For Echizen Oroshi Soba, the soba noodles are handmade using local buckwheat, and the grated daikon is added to the dashi-based soup (In my recipe, I placed the grated daikon on top of the noodles). Before you eat, you would pour the chilled dashi soup containing grated daikon over the soba noodles.
The toppings are simple and similar to my recipe – katsuobushi and chopped scallion. What they focus on is the quality of soba noodles, the refreshing yet spicy daikon, and freshly shaved quality bonito flakes. It is a minimalist dish that allows each ingredient to shine.
- 6 oz dried soba noodles (buckwheat noodles)
- 7 oz daikon radish (2", 5 cm)
- 1 green onion/scallion (for topping)
- ½ cup katsuobushi (dried bonito flakes) (for topping; skip for vegan/vegetarian)
- 3 Tbsp tenkasu/agedama (tempura scraps) (for optional topping)
- 1 Tbsp shredded nori seaweed (kizami nori) (for topping)
- Gather all the ingredients.
- In a medium saucepan, add water and bring it to near boiling point.
- Add the katsuobushi (dried bonito flakes) and let it simmer for 15 seconds, and then turn off the heat. Set aside and let the katsuobushi steep for 15 minutes.
- Meanwhile, peel daikon skin, grate it (I use this grater), and set aside.
- Cut the green onion into fine rounds.
- After 15 minutes of steeping, strain the katsuo dashi into a measuring cup. You should have 1 ¼ cup. If you don’t have it enough, add water.
- Add mirin, sugar, and soy sauce. Bring it to boil on medium heat and turn off the heat.
- Mix well and taste it.
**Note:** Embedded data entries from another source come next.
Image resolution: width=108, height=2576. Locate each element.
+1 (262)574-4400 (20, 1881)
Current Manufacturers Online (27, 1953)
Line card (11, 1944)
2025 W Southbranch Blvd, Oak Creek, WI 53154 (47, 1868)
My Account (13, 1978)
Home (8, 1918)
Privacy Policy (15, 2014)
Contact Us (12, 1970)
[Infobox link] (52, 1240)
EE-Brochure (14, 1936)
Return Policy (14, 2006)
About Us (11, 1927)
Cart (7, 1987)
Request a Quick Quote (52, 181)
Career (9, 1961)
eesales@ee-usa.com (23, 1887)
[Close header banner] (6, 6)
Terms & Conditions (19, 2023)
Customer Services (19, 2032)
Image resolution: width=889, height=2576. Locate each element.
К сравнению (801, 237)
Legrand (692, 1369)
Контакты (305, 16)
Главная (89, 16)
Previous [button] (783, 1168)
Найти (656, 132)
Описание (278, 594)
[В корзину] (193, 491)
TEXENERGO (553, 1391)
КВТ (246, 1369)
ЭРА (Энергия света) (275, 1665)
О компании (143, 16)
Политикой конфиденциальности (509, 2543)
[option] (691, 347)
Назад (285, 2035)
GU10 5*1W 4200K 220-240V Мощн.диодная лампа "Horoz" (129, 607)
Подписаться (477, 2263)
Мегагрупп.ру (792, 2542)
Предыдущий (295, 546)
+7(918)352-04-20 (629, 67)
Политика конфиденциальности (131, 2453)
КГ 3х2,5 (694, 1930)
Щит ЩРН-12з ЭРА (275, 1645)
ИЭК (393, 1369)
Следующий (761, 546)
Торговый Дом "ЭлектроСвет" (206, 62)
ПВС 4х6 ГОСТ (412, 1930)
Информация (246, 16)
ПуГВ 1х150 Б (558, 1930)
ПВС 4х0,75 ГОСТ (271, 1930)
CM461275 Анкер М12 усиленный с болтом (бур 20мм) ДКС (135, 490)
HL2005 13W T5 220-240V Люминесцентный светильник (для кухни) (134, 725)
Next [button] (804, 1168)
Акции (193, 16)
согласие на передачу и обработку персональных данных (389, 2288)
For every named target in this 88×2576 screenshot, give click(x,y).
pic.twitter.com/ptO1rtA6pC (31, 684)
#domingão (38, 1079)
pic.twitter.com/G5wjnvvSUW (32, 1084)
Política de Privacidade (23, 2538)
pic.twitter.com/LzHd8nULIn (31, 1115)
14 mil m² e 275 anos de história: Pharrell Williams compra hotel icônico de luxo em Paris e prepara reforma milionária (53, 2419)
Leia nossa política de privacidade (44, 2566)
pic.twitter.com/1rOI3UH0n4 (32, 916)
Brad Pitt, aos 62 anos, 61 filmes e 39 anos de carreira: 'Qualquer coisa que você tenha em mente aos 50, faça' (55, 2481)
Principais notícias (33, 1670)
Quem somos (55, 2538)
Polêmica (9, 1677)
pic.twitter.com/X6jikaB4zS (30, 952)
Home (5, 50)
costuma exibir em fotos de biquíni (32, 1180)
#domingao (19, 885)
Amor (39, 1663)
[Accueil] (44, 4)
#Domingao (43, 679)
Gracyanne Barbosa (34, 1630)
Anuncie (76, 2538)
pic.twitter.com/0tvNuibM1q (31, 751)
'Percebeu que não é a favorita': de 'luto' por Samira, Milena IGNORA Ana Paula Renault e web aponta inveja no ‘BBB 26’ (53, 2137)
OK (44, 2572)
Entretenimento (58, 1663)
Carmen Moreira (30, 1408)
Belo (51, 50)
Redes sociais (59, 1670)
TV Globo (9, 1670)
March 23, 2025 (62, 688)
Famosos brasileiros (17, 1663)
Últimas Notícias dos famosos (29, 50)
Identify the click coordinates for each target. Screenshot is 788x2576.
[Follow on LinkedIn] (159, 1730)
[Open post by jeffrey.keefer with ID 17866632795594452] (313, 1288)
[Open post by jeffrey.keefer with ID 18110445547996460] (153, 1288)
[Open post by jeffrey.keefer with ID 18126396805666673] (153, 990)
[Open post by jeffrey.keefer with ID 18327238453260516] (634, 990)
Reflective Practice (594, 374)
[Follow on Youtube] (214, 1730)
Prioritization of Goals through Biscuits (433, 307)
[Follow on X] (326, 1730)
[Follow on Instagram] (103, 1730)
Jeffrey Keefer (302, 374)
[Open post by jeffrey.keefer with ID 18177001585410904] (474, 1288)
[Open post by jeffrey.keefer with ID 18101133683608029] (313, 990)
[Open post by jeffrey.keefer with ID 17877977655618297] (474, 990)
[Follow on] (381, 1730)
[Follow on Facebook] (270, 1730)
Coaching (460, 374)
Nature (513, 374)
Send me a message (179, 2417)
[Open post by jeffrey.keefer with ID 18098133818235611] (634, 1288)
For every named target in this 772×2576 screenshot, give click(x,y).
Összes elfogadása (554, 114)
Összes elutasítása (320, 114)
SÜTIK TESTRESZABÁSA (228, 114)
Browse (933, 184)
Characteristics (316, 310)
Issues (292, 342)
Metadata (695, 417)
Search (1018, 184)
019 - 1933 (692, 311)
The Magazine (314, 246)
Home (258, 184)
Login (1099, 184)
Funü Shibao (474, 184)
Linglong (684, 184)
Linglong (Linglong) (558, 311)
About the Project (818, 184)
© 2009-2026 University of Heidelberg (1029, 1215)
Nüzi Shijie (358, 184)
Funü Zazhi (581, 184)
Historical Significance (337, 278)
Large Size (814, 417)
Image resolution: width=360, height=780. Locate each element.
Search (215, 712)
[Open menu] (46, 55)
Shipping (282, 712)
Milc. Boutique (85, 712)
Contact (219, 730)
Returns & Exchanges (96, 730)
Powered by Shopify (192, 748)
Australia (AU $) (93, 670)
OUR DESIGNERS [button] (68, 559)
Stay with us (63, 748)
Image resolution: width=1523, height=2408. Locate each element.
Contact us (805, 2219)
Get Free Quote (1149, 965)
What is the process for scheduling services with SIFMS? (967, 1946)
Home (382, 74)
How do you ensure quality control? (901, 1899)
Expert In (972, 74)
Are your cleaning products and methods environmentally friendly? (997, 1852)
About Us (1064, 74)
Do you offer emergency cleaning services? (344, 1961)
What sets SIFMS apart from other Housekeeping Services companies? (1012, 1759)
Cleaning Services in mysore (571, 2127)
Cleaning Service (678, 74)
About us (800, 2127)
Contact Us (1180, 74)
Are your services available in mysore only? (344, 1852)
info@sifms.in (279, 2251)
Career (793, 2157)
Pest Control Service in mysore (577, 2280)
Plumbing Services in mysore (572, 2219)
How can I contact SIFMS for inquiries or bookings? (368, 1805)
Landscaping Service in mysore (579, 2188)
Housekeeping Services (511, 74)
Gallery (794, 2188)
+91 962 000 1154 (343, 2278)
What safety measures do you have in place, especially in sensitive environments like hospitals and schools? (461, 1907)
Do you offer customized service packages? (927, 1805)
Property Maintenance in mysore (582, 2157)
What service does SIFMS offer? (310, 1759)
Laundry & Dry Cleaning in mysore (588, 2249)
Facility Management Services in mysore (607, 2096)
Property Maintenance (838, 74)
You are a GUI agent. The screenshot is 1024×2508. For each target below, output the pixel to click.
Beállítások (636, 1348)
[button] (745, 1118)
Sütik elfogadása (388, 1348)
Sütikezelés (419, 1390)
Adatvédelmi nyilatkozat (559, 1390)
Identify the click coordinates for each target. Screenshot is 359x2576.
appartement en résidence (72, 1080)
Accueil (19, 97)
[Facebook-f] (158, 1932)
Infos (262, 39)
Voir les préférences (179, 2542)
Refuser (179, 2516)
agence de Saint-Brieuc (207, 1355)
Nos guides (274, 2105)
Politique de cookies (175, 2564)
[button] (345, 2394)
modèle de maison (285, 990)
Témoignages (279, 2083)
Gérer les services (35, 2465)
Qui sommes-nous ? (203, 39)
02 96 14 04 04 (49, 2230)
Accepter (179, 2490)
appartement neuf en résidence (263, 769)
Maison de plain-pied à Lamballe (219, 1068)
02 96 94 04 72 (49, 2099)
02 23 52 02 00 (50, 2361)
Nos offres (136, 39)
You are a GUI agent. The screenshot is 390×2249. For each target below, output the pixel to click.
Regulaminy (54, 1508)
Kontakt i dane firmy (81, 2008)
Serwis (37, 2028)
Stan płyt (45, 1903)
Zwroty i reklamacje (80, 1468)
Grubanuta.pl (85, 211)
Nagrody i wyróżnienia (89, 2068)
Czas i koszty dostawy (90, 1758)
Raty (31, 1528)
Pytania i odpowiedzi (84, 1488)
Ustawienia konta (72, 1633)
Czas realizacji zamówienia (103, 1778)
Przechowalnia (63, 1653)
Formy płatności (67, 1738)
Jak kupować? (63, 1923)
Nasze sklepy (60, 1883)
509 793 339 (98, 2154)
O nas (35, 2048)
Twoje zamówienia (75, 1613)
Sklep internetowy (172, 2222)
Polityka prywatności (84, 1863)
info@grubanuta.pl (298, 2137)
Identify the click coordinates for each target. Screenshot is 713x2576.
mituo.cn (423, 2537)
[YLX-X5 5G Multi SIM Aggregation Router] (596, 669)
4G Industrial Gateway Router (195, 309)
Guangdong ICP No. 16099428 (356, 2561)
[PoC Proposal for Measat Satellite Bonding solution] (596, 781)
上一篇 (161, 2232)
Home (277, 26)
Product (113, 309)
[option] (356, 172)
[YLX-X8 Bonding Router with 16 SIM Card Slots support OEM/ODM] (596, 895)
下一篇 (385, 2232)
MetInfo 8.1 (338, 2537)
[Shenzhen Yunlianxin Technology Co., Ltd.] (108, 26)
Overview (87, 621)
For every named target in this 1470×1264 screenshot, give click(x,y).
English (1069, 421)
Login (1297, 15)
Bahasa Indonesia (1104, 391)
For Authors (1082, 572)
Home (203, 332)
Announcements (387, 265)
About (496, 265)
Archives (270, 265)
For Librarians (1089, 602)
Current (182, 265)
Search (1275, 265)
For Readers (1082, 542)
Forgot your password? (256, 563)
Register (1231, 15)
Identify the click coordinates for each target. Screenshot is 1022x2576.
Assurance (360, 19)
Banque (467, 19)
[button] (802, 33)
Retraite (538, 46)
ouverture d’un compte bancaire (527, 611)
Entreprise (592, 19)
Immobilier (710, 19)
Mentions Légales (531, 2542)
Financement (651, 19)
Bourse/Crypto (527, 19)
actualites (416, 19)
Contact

If necessary, season with kosher salt.
- Place the pot in iced water to cool the sauce down before transferring to the refrigerator (if you are planning to serve later on).
- Bring a large pot of water to a boil. Do not use small pot when cooking noodles. For cooking soba noodles, we do not salt the water. Also, remove the paper bands on bundles of soba noodles first. To cook all the soba equally, it’s best to prepare and have it ready to go.
- Once the water is boiling, add the soba and quickly stir so the noodles don’t stick to each other. Cook the soba noodles according to the package instructions. Keep the water boiling on medium to medium-high heat.
- Drain the soba noodles (you can reserve the soba water “Sobayu” for drinking). Rinse the soba noodles well under cold water to remove the starch.
- Serve the noodles in individual dishes, and divide the sauce.
- Now get ready for the toppings. Gently squeeze the grated daikon and place on top of the noodles (Don’t squeeze too hard and save some moisture so it’s more refreshing, but too much liquid will dilute the sauce). Place katsuobushi, tenkasu, green onion, and shredded nori. Serve immediately.